The police eventually left after having calmed things down, but Ruth persisted in her demands to see David who, true to form, would be cowering somewhere, anywhere away from a potential source of violence. The Findlaters recalled the police, but by the time they had arrived, Desmond had coaxed Ruth into his car and driven off.

David was indeed staying at 29 Tanza Road. He had met up with Ant and Carole at the Magdala for drinks that Friday lunchtime. He told them, "Im supposed to be calling for Ruth at eight to-night. I cant stand it any longer, I want to get away from her."

Carole had chided David, telling him, "that any man can leave any woman."

In an amazingly well timed and prophetic statement, David had replied, "You dont know her, you dont know what she can do." Within 60 hours, they would find out.

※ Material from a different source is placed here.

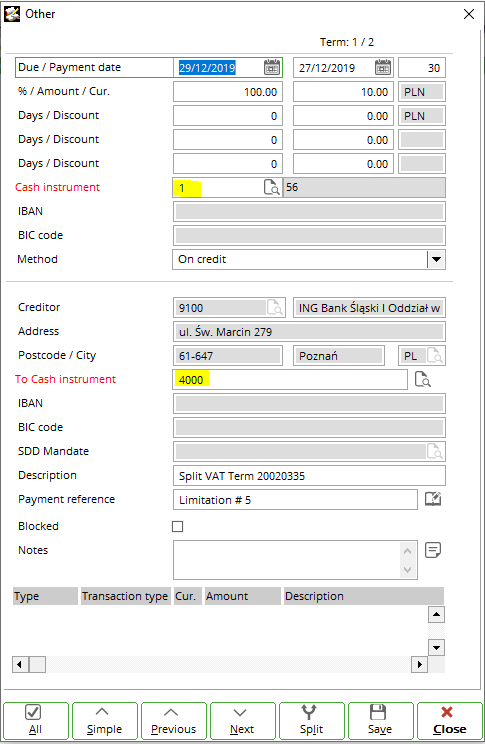Save the payment term
This screenshot has width=485, height=744.
pos(380,721)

Ant and Carole persuaded David to stay with them over the Easter weekend. On Saturday morning, Ruth again telephoned the Findlaters address. The phone was lifted and then clicked down on her. Seething with anger and frustration, she went by taxi back into Hampstead and hid in the doorway of a house in Tanza Road, just down the street from number 29. She saw Ant and David come out of the house about ten oclock, inspect the damage she had done to the Vanguard and then drive off. She guessed, correctly, that they were heading into Mayfair to a garage owned by another of Davids motoring friends, Clive Gunnell. She waited a while and then, using a public telephone box, rang Findlaters' number, only to have Ant hang up on her again.

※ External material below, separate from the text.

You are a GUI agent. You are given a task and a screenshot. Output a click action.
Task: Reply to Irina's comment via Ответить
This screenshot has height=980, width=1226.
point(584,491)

Ruth returned to her flat in Egerton Gardens, made lunch for Andy and then packed him off to spend the day on his own at London Zoo in Regents Park. At about two oclock in the afternoon, Desmond drove her back yet again into Hampstead and dropped her off in Tanza Road. She had now convinced herself that David was having an affair with the nanny. A stout, buxom young woman of only nineteen, she was definitely not the prototype Blakely femme fatale. But by now, Ruth was losing control and was prepared to believe anything.

About four-thirty in the afternoon she saw the Findlaters, David and the nanny carrying the baby, leave the flat and drive away. Desmond picked her up and they drove back to her place. She fed Andy who had returned from his lonely expedition to the zoo, packed him off to bed, and then she had Desmond come around to pick her up. Their destination was yet again the northern suburb of Hampstead.

This was the fourth time in twenty-four hours she had made this pilgrimage to the house in Tanza Road. Although she had sighted David, she had not spoken to him since he had left her on Friday morning.

The Findlaters were hosting a party and the window of their second floor flat was open, voices drifting down into the dark, shadowy street. Consumed with jealousy and hate, she paced up and down the street, chain smoking, and no doubt ruminating on what had brought her to this junction in her sad and troubled life.

Because of David, she had lost her job. Because of David, she had lost the comfort and security of Desmond Cussens comfortable and expensive home at Goodwood Court. Because of David, she was broke. When she was arrested, she had six copper pennies in her handbag and her bank account was cleared out. She was sick and tired of waking up every morning feeling sick and tired; she had not slept for forty-eight hours. She was taking drugs -- tranquillisers prescribed by Doctor Rees -- and drinking heavily.

Eventually, Desmond persuaded her to go home and in the early hours of Sunday morning they returned to her flat. She would spend another restless and troubled night, fuelled by drugs and alcohol. By the breaking of the dawn, she would have made up her mind and committed herself to the only course of action she felt left open.